Reflection on May-fourth to the youths by PSEM
For Chinese, the Fourth of May is a day of commemoration and reflection. The May Fourth Movement was a patriotic student movement that had a far-reaching impact on modern Chinese history. It was on 4 May, 1919, starting at Beijing University, that a large-scale student patriotic movement was born, later spreading throughout the country. Amid political, social and cultural upheaval, students came to realise the inseparable ties between the individual and the nation. As the students debated the future development of the nation, they called for the promotion of democracy (Mr Democracy or De Xian Sheng) and science (Mr Science or Sai Xian Sheng) for national salvation. The political, social and cultural reforms that followed owed much to the inspiration of the May Fourth Movement. To commemorate that eventful day of youthful enlightenment, our country named it "May Fourth Youth Day".
May Fourth signifies the spirit of national awakening and self-reliance in modern Chinese history. It also marks the significant role played by China's youth in promoting the development of the country and its economy. Eighty-four years later, the spirit of May Fourth still shines for today's youth. In the context of the current outbreak of severe acute respiratory syndrome (SARS) in Hong Kong, the patriotism of the May Fourth students, their sense of responsibility and commitment to the nation, the democratic participation stressed by Mr Democracy and the pursuit of truth stressed by Mr Science offer significant lessons for today's youth:
1. Civic responsibility: the strength of May Fourth stems from the students' commitment to reform. Out of that commitment, they came to understand the individual's social responsibility and the need to sacrifice individual interests to the national interest. What emerged was a spirit of national self-reliance. Today, as Hong Kong people face the threat of SARS, we are in a similar situation. The SARS virus is our common enemy. It is imperative to establish social consensus and solidarity to combat this infectious disease. All Hong Kong citizens need to take the initiative to shoulder our civic responsibilities, such as maintaining good personal hygiene, caring for the less fortunate, and showing our appreciation of others' efforts. By being "pioneers in exercising civic responsibility", students can take the lead and put into practice their commitment to the community and to enhancing social solidarity.

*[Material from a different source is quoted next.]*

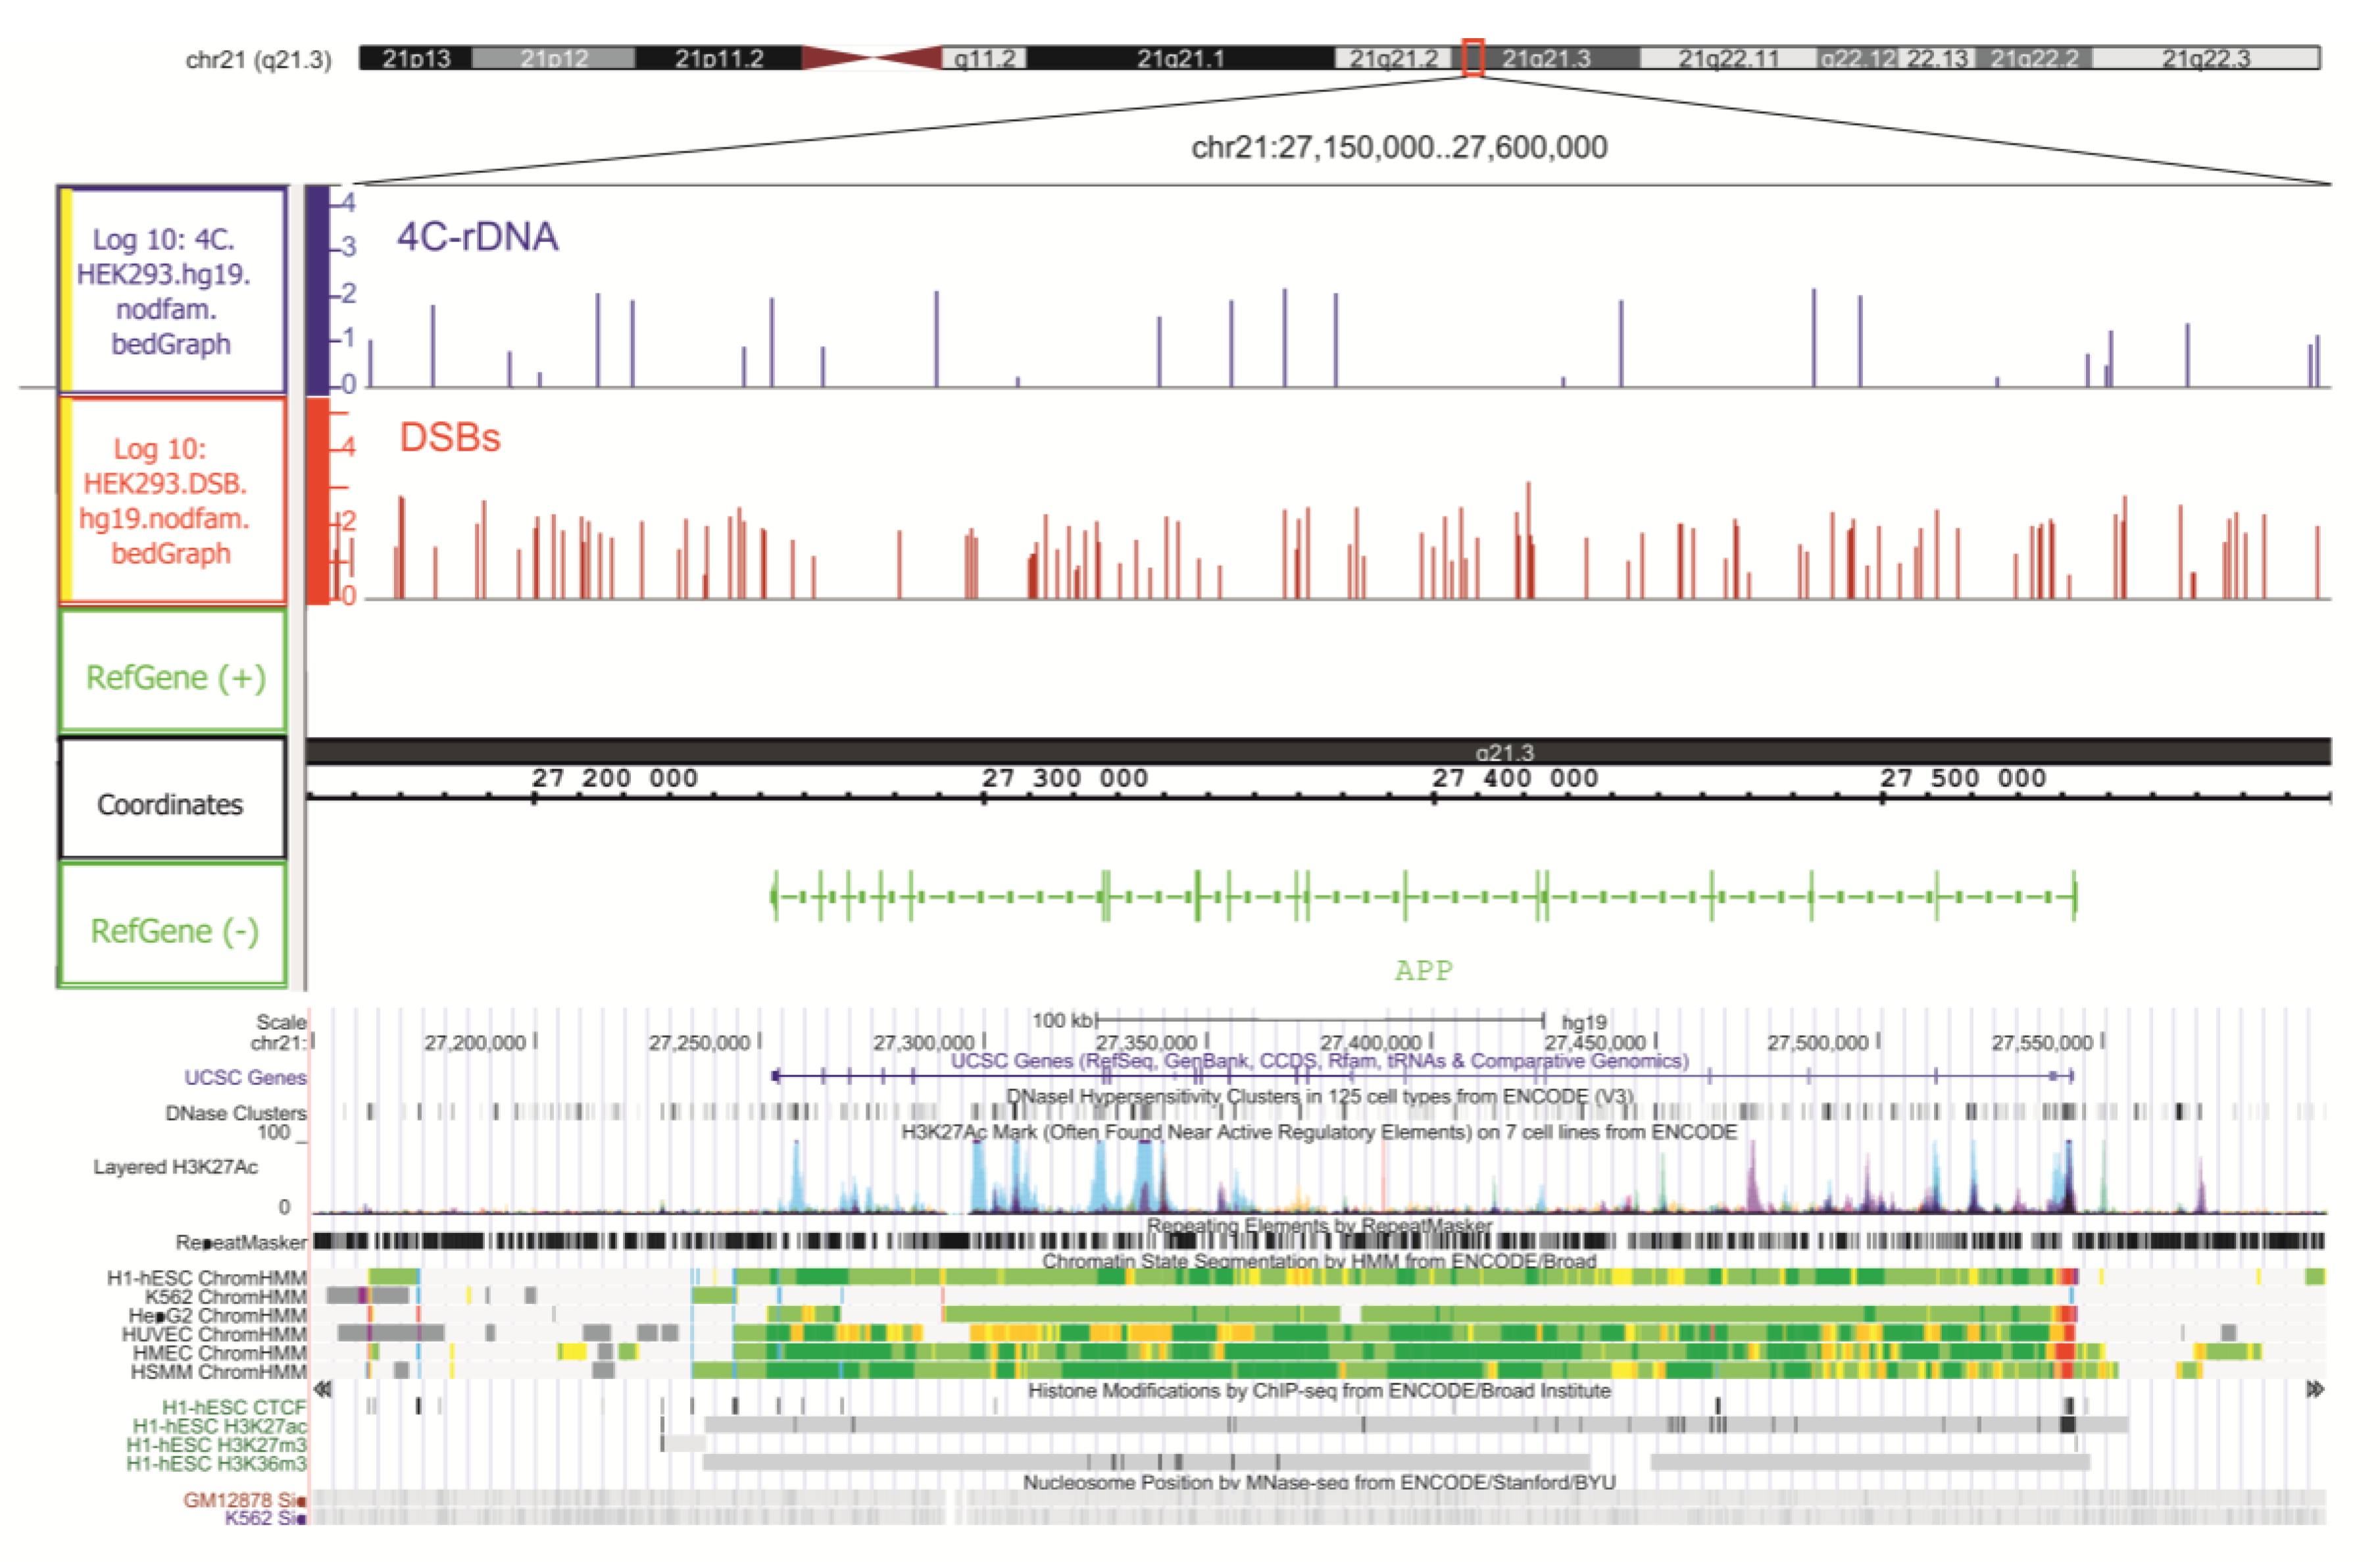Screen dimensions: 2380x1562
Task: Click the left double-arrow scroll icon
Action: click(323, 1389)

2. Territory-wide participation: Currently, awareness of the need to fight SARS is on the rise in our community. Everyone understands that to safeguard life, we all must shoulder the responsibility for SARS prevention. We should attach importance to personal hygiene, wash our hands frequently, wear a face mask and take care of our health to maintain good physical immunity. In so doing, we can keep ourselves from being burdens on health-care employees. In times of misfortune, citizens need to take the initiative to care for others and support the selfless efforts of medical staff and other workers who are battling the disease. In so doing, we generate strength to combat SARS as well as a positive attitude to life so that we will prevail over this challenge.

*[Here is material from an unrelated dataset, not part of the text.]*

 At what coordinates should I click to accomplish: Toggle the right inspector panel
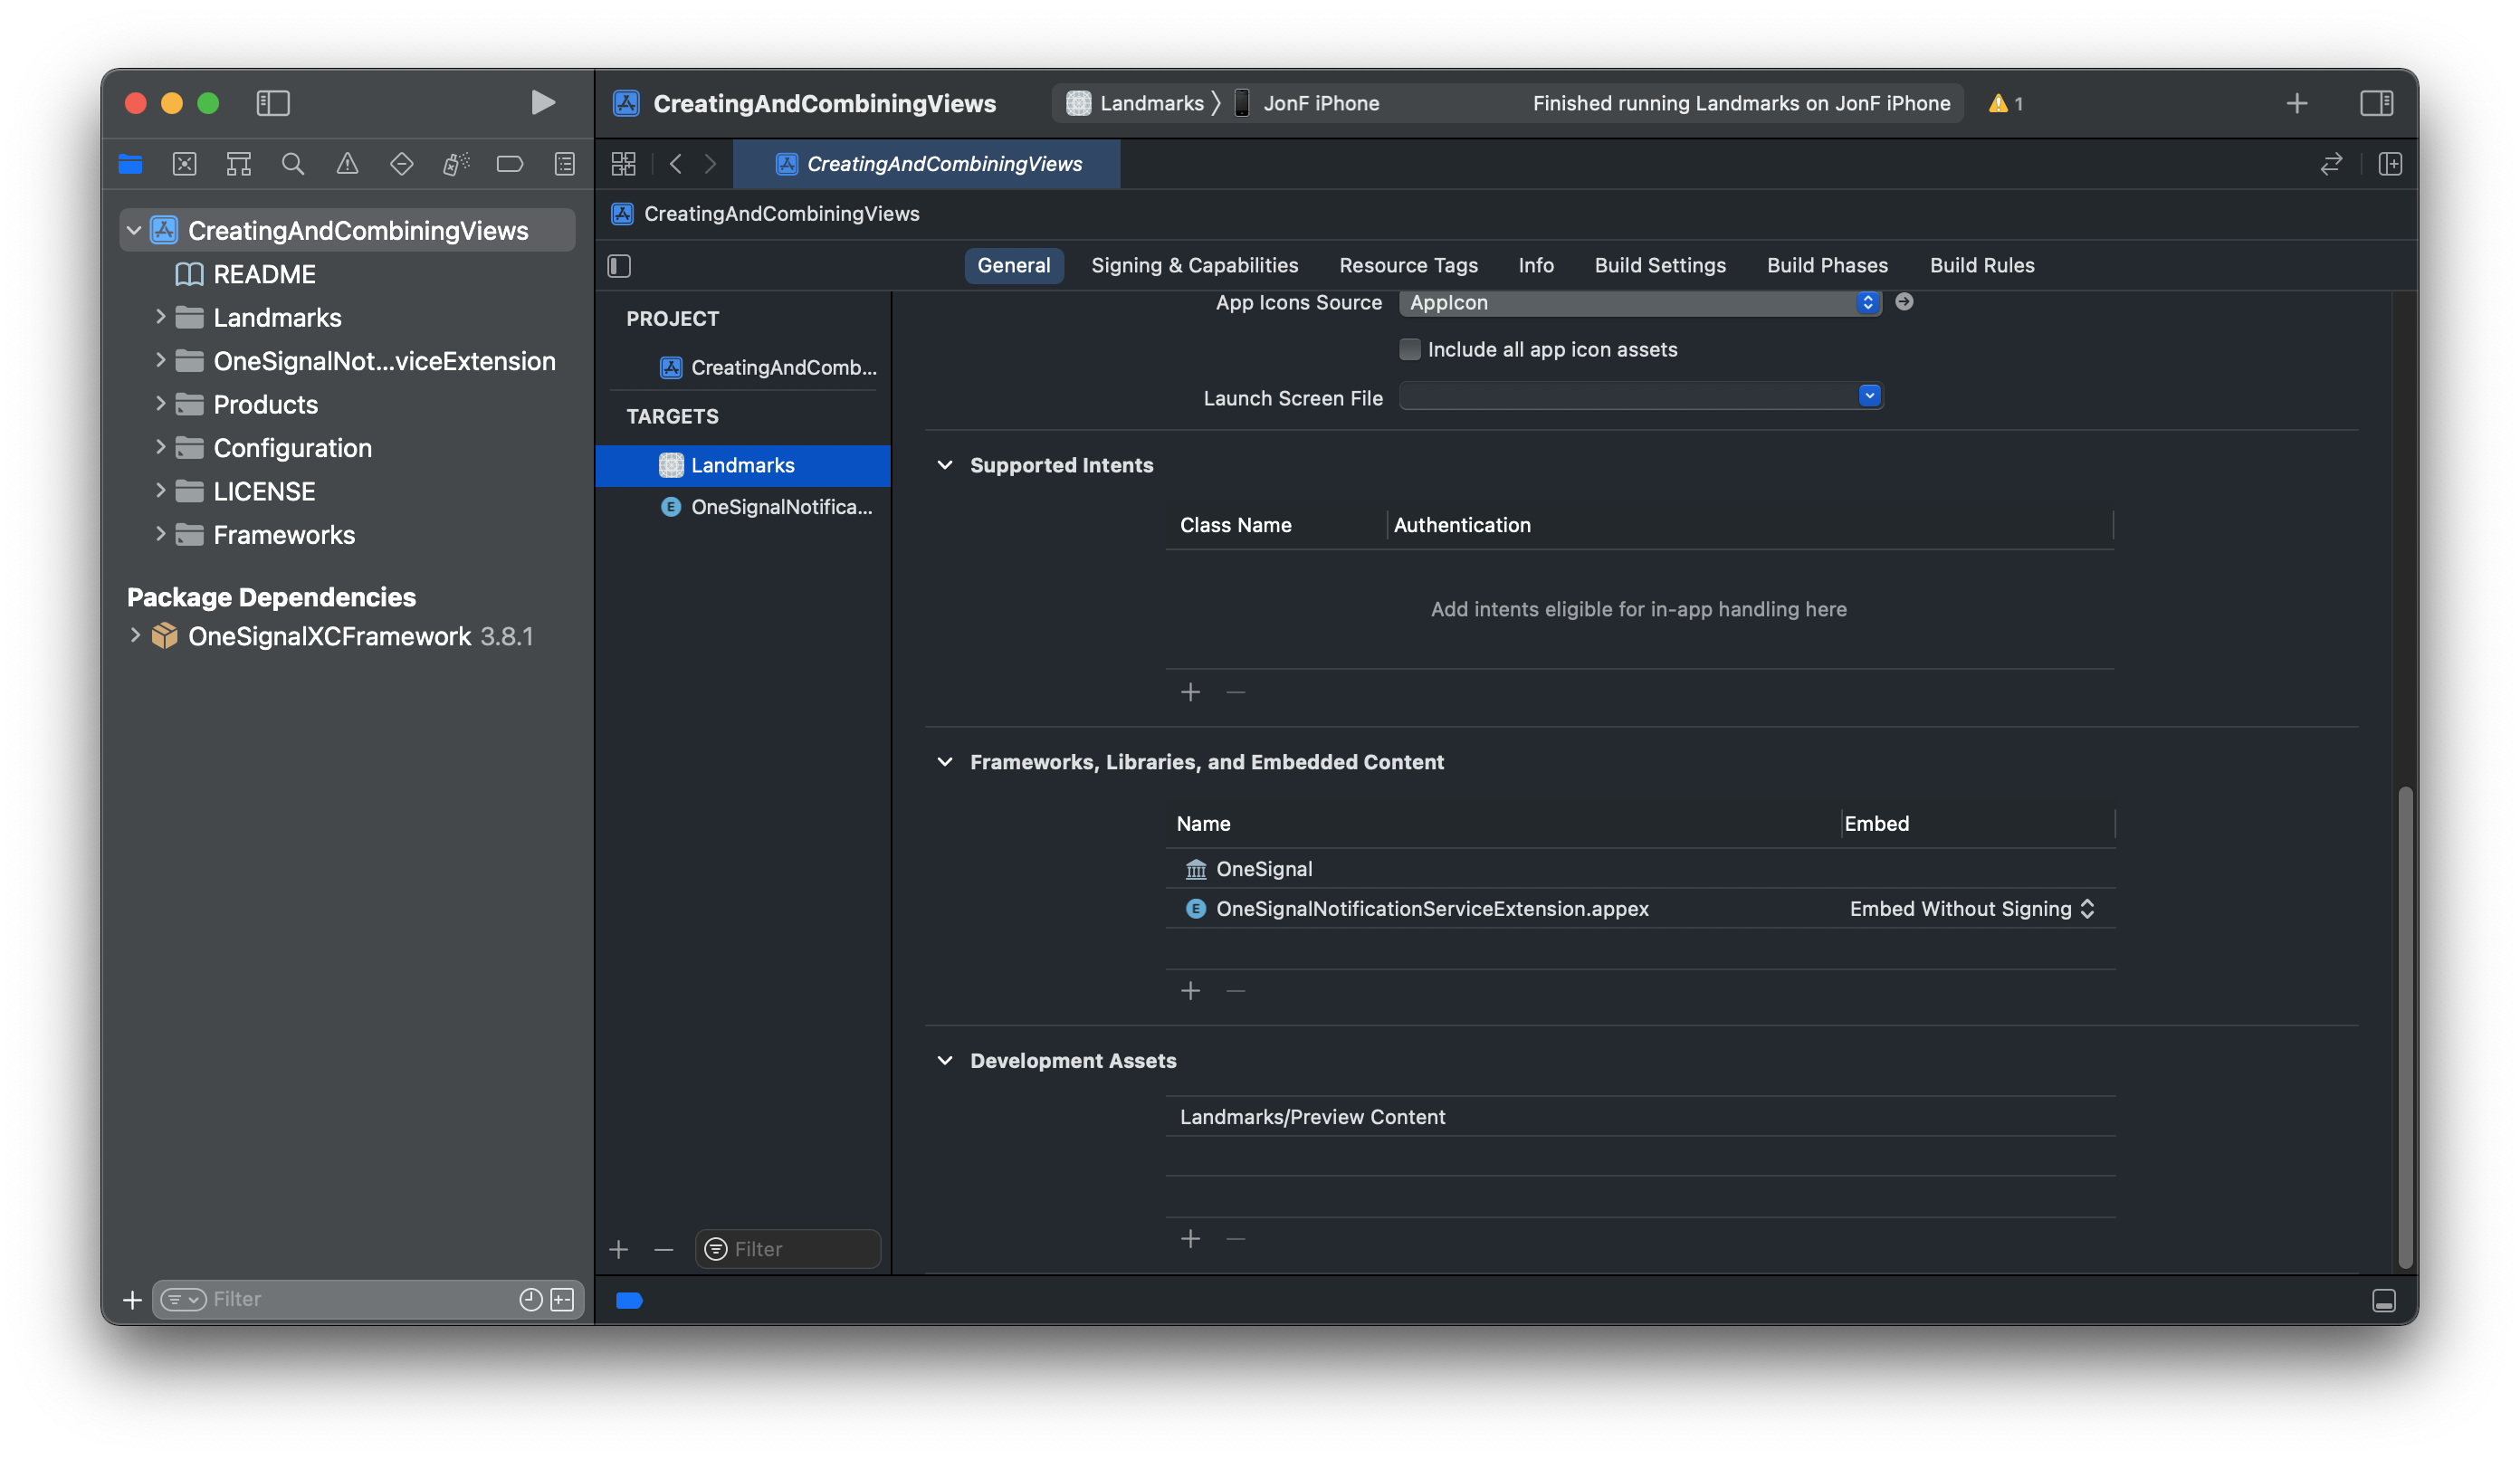2376,103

3. Pursuing truth: In their persistent research to come to grips with the SARS virus, the medical community displays the spirit of Mr Science and the perseverance of the Chinese.
The May Fourth Movement represents an era of Chinese history. Undoubtedly, SARS will also become an important chapter in our history books. This year, in addition to remembering and appreciating the bravery and commitment of our predecessors who assumed the well-being of the nation as their responsibility, we should reflect on whether we have fulfilled our duty in the face of the SARS outbreak.
I believe that in this crisis, today's youth have shown the spirit of commitment, responsibility, participation and pursuit of truth and life-long learning. Their behaviour has reinforced our society's solidarity. In times like these, we can develop positive values and reflect on our roles in society while participating in the territory-wide fight against SARS. It is clear that our young people have noble sentiments. Their participation and enthusiasm are the foundation for building Hong Kong and strengthening our country.
The SARS crisis will eventually pass, but other social crises and personal challenges will emerge. We should not forget the May Fourth spirit. We should face future challenges with that same spirit of perseverance, commitment, active participation, and the pursuit of truth. That is the road to progress.